# [Records from a collection]
● ● ●

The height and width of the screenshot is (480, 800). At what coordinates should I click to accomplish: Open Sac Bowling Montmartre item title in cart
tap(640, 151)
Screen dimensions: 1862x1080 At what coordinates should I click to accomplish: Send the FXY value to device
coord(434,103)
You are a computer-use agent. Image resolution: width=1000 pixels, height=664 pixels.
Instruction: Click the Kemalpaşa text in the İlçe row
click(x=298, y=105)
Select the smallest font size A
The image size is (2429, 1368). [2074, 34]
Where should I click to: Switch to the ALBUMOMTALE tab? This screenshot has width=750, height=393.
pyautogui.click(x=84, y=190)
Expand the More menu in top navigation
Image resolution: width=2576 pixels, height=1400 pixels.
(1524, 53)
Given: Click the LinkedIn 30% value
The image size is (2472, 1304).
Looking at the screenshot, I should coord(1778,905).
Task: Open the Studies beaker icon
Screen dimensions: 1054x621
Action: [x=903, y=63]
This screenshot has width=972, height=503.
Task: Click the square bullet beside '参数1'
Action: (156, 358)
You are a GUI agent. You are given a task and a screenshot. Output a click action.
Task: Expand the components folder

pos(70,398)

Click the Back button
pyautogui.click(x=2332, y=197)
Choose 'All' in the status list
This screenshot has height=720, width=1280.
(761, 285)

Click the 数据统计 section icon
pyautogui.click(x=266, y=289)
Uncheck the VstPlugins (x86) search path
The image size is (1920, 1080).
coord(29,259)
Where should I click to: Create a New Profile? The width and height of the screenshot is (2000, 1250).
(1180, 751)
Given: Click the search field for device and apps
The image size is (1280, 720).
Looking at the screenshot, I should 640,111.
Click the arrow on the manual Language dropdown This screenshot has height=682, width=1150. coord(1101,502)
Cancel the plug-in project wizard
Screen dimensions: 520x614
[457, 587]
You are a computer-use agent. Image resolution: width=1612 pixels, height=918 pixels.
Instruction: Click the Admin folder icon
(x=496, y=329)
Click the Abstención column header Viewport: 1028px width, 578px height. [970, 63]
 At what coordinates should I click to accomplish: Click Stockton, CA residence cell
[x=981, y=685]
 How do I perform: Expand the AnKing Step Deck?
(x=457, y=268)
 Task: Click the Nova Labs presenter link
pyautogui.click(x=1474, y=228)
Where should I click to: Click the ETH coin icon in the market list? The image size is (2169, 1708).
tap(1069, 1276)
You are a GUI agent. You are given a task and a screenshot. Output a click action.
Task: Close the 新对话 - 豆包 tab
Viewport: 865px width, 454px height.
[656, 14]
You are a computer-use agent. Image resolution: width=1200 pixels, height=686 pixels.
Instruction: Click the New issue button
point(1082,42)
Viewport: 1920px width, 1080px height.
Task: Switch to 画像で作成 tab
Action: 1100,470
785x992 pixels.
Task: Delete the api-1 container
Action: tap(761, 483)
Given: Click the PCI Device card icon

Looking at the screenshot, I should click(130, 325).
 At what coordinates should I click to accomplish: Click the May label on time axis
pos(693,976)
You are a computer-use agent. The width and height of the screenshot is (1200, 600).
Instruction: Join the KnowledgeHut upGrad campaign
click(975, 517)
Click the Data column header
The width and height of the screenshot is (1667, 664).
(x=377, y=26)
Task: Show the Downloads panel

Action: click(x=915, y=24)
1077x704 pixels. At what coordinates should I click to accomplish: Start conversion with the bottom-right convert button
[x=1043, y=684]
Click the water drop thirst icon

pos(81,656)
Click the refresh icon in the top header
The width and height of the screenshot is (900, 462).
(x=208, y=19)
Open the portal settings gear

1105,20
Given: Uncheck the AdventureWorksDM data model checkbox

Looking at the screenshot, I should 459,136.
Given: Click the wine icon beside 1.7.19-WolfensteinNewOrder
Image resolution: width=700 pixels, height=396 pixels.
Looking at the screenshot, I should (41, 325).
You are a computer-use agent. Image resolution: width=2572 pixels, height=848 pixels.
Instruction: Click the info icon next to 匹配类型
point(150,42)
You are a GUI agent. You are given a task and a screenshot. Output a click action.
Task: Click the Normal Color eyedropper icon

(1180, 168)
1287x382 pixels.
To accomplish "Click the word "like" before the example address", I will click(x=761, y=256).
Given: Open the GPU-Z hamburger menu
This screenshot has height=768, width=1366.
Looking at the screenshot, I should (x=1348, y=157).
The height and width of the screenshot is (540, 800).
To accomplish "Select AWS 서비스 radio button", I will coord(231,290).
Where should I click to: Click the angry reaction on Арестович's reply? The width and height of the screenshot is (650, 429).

● ● ●

# [Given task]
Rewrite every line of the listing above as a numbered list, omitting the blank lines.

# [Output of the task]
1. The height and width of the screenshot is (480, 800). At what coordinates should I click to accomplish: Open Sac Bowling Montmartre item title in cart
2. tap(640, 151)
3. Screen dimensions: 1862x1080 At what coordinates should I click to accomplish: Send the FXY value to device
4. coord(434,103)
5. You are a computer-use agent. Image resolution: width=1000 pixels, height=664 pixels.
6. Instruction: Click the Kemalpaşa text in the İlçe row
7. click(x=298, y=105)
8. Select the smallest font size A
9. The image size is (2429, 1368). [2074, 34]
10. Where should I click to: Switch to the ALBUMOMTALE tab? This screenshot has width=750, height=393.
11. pyautogui.click(x=84, y=190)
12. Expand the More menu in top navigation
13. Image resolution: width=2576 pixels, height=1400 pixels.
14. (1524, 53)
15. Given: Click the LinkedIn 30% value
16. The image size is (2472, 1304).
17. Looking at the screenshot, I should coord(1778,905).
18. Task: Open the Studies beaker icon
19. Screen dimensions: 1054x621
20. Action: [x=903, y=63]
21. This screenshot has width=972, height=503.
22. Task: Click the square bullet beside '参数1'
23. Action: (156, 358)
24. You are a GUI agent. You are given a task and a screenshot. Output a click action.
25. Task: Expand the components folder
26. pos(70,398)
27. Click the Back button
28. pyautogui.click(x=2332, y=197)
29. Choose 'All' in the status list
30. This screenshot has height=720, width=1280.
31. (761, 285)
32. Click the 数据统计 section icon
33. pyautogui.click(x=266, y=289)
34. Uncheck the VstPlugins (x86) search path
35. The image size is (1920, 1080).
36. coord(29,259)
37. Where should I click to: Create a New Profile? The width and height of the screenshot is (2000, 1250).
38. (1180, 751)
39. Given: Click the search field for device and apps
40. The image size is (1280, 720).
41. Looking at the screenshot, I should 640,111.
42. Click the arrow on the manual Language dropdown This screenshot has height=682, width=1150. coord(1101,502)
43. Cancel the plug-in project wizard
44. Screen dimensions: 520x614
45. [457, 587]
46. You are a computer-use agent. Image resolution: width=1612 pixels, height=918 pixels.
47. Instruction: Click the Admin folder icon
48. (x=496, y=329)
49. Click the Abstención column header Viewport: 1028px width, 578px height. [970, 63]
50.  At what coordinates should I click to accomplish: Click Stockton, CA residence cell
51. [x=981, y=685]
52.  How do I perform: Expand the AnKing Step Deck?
53. (x=457, y=268)
54.  Task: Click the Nova Labs presenter link
55. pyautogui.click(x=1474, y=228)
56. Where should I click to: Click the ETH coin icon in the market list? The image size is (2169, 1708).
57. tap(1069, 1276)
58. You are a GUI agent. You are given a task and a screenshot. Output a click action.
59. Task: Close the 新对话 - 豆包 tab
60. Viewport: 865px width, 454px height.
61. [656, 14]
62. You are a computer-use agent. Image resolution: width=1200 pixels, height=686 pixels.
63. Instruction: Click the New issue button
64. point(1082,42)
65. Viewport: 1920px width, 1080px height.
66. Task: Switch to 画像で作成 tab
67. Action: 1100,470
68. 785x992 pixels.
69. Task: Delete the api-1 container
70. Action: tap(761, 483)
71. Given: Click the PCI Device card icon
72. Looking at the screenshot, I should click(130, 325).
73.  At what coordinates should I click to accomplish: Click the May label on time axis
74. pos(693,976)
75. You are a computer-use agent. The width and height of the screenshot is (1200, 600).
76. Instruction: Join the KnowledgeHut upGrad campaign
77. click(975, 517)
78. Click the Data column header
79. The width and height of the screenshot is (1667, 664).
80. (x=377, y=26)
81. Task: Show the Downloads panel
82. Action: click(x=915, y=24)
83. 1077x704 pixels. At what coordinates should I click to accomplish: Start conversion with the bottom-right convert button
84. [x=1043, y=684]
85. Click the water drop thirst icon
86. pos(81,656)
87. Click the refresh icon in the top header
88. The width and height of the screenshot is (900, 462).
89. (x=208, y=19)
90. Open the portal settings gear
91. 1105,20
92. Given: Uncheck the AdventureWorksDM data model checkbox
93. Looking at the screenshot, I should 459,136.
94. Given: Click the wine icon beside 1.7.19-WolfensteinNewOrder
95. Image resolution: width=700 pixels, height=396 pixels.
96. Looking at the screenshot, I should (41, 325).
97. You are a computer-use agent. Image resolution: width=2572 pixels, height=848 pixels.
98. Instruction: Click the info icon next to 匹配类型
99. point(150,42)
100. You are a GUI agent. You are given a task and a screenshot. Output a click action.
101. Task: Click the Normal Color eyedropper icon
102. (1180, 168)
103. 1287x382 pixels.
104. To accomplish "Click the word "like" before the example address", I will click(x=761, y=256).
105. Given: Open the GPU-Z hamburger menu
106. This screenshot has height=768, width=1366.
107. Looking at the screenshot, I should (x=1348, y=157).
108. The height and width of the screenshot is (540, 800).
109. To accomplish "Select AWS 서비스 radio button", I will coord(231,290).
110. Where should I click to: Click the angry reaction on Арестович's reply? The width and height of the screenshot is (650, 429).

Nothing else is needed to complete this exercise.